Exercise brief | In the entries below, find the line with "Apoiar o projeto (77, 2550)" and the line with "Alle akzeptieren (167, 1947)"; give again those lines and every line between them, exactly.

START Information given

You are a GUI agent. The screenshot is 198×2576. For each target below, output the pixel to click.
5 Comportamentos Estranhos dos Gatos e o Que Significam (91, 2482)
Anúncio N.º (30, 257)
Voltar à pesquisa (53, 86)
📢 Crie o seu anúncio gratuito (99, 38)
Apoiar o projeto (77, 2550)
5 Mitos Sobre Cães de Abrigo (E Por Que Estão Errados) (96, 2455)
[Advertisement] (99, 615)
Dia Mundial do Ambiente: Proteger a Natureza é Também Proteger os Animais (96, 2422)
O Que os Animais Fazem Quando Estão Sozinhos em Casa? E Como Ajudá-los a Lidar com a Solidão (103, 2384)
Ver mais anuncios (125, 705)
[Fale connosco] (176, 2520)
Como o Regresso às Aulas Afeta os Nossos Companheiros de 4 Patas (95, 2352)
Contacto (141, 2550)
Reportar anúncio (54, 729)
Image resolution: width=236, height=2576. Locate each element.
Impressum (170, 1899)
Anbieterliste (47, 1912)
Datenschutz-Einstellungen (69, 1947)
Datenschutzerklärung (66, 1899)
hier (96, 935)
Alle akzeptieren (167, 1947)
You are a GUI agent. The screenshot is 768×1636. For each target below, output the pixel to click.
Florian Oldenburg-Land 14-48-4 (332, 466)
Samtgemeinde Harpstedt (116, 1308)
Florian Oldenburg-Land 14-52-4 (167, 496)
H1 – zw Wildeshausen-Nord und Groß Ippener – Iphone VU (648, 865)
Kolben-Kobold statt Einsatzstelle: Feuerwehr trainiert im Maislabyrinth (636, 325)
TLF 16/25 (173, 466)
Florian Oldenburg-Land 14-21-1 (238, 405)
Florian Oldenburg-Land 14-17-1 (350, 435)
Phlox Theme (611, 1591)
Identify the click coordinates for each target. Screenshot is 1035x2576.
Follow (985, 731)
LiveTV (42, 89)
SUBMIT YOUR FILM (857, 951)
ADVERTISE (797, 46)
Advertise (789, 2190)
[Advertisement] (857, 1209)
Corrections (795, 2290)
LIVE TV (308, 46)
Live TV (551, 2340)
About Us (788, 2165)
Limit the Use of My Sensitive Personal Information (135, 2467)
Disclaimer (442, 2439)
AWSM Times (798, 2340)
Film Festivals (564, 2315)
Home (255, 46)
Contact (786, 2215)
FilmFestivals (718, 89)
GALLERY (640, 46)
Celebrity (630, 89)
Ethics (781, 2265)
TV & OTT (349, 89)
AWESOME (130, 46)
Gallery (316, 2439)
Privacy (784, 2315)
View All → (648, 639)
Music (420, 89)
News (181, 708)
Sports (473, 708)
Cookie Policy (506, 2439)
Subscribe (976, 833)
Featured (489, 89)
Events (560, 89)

END Information given

Solution to this exercise |
Apoiar o projeto (77, 2550)
5 Mitos Sobre Cães de Abrigo (E Por Que Estão Errados) (96, 2455)
[Advertisement] (99, 615)
Dia Mundial do Ambiente: Proteger a Natureza é Também Proteger os Animais (96, 2422)
O Que os Animais Fazem Quando Estão Sozinhos em Casa? E Como Ajudá-los a Lidar com a Solidão (103, 2384)
Ver mais anuncios (125, 705)
[Fale connosco] (176, 2520)
Como o Regresso às Aulas Afeta os Nossos Companheiros de 4 Patas (95, 2352)
Contacto (141, 2550)
Reportar anúncio (54, 729)
Image resolution: width=236, height=2576. Locate each element.
Impressum (170, 1899)
Anbieterliste (47, 1912)
Datenschutz-Einstellungen (69, 1947)
Datenschutzerklärung (66, 1899)
hier (96, 935)
Alle akzeptieren (167, 1947)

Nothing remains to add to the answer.